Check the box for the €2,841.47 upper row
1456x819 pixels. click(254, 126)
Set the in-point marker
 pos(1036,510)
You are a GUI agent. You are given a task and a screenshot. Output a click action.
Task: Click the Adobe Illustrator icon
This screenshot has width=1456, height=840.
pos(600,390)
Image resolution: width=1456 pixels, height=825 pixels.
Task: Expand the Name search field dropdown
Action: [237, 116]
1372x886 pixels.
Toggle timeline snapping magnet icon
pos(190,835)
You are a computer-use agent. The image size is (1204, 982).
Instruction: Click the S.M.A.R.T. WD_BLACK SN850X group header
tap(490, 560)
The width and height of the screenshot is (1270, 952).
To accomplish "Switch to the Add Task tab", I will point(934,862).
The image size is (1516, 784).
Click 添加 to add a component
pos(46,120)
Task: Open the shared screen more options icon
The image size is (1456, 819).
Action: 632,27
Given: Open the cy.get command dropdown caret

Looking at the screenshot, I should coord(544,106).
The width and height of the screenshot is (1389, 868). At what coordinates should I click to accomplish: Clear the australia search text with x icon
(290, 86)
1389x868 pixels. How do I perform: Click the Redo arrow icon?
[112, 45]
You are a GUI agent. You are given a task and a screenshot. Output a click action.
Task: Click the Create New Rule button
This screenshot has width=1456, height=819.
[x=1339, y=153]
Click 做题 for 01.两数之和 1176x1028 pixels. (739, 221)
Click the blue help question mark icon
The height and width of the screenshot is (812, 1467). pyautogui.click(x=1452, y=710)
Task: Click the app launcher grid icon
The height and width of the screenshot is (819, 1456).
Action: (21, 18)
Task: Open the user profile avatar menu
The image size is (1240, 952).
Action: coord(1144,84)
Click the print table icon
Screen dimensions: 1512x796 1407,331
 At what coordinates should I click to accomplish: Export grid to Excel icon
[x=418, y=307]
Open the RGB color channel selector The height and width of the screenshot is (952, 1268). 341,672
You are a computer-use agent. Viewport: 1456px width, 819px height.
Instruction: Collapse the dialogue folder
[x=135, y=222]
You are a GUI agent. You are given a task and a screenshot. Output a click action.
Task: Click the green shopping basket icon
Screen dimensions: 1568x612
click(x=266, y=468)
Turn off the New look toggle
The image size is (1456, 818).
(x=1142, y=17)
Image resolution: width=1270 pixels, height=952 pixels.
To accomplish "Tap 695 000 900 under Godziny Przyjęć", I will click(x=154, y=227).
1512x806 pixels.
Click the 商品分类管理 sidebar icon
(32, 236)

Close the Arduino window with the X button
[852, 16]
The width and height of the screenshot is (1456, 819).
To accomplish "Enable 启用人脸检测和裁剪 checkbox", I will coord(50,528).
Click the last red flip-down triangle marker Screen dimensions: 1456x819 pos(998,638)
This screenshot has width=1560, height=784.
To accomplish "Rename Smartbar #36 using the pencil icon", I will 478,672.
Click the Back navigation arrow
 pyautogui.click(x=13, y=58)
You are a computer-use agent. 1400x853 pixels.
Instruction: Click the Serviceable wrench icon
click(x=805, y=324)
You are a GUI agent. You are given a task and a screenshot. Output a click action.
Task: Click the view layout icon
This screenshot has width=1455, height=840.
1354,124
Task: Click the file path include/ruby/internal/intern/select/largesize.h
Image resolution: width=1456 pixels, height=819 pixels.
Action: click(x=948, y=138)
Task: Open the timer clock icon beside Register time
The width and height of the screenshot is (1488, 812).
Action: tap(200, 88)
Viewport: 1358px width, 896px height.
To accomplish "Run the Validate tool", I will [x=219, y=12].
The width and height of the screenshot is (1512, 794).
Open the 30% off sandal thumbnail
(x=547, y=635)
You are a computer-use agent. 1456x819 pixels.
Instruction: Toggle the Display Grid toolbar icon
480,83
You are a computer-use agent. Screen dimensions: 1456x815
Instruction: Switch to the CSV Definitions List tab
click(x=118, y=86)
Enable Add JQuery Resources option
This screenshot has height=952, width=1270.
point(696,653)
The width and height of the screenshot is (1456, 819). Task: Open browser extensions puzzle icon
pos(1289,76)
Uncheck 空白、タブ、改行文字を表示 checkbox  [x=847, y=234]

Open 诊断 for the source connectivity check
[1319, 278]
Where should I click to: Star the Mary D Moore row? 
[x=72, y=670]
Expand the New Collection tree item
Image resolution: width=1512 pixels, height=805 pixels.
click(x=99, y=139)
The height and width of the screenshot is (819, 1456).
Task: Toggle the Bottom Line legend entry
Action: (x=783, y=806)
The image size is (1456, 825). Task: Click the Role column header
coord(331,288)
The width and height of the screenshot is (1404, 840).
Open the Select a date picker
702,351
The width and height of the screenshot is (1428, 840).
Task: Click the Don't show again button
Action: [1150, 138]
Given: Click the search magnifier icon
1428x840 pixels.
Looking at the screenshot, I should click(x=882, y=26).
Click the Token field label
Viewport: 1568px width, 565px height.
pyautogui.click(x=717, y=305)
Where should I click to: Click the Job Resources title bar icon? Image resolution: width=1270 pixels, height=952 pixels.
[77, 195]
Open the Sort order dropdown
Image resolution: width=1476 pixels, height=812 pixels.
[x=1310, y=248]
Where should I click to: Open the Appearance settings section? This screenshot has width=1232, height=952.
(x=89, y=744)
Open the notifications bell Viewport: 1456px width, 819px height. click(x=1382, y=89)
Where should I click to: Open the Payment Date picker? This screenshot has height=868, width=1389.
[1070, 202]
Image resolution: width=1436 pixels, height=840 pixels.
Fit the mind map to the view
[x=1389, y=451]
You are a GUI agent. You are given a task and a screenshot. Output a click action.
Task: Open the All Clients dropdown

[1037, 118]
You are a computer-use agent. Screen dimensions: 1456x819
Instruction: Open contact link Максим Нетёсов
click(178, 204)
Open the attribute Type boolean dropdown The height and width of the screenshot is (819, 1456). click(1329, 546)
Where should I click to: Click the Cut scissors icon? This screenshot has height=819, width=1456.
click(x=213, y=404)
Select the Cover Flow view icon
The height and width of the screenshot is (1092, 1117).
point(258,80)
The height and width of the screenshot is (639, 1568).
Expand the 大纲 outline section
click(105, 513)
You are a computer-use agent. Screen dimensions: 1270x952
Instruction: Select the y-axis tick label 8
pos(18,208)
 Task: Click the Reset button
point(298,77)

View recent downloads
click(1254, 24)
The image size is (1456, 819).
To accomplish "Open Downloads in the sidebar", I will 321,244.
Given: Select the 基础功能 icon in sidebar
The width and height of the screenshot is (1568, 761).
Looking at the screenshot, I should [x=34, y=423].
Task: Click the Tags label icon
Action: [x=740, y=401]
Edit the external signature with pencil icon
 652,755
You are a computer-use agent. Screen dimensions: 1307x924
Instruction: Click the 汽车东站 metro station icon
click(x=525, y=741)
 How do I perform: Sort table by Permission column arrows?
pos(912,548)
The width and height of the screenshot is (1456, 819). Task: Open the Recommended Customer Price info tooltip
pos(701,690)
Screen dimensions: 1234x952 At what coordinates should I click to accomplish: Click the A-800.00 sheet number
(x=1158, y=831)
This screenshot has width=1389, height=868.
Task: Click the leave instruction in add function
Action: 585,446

━━━━━━━━━━━━━━━━━━━━━━━━━━━━━━

Go through the listing above and locate each line that holds the word "computer". Copy those lines.

You are a computer-use agent. The image size is (1204, 982).
You are a computer-use agent. Viewport: 1456px width, 819px height.
You are a computer-use agent. 1400x853 pixels.
You are a computer-use agent. 1456x819 pixels.
You are a computer-use agent. Screen dimensions: 1456x815
You are a computer-use agent. Screen dimensions: 1456x819
You are a computer-use agent. Screen dimensions: 1270x952
You are a computer-use agent. Screen dimensions: 1307x924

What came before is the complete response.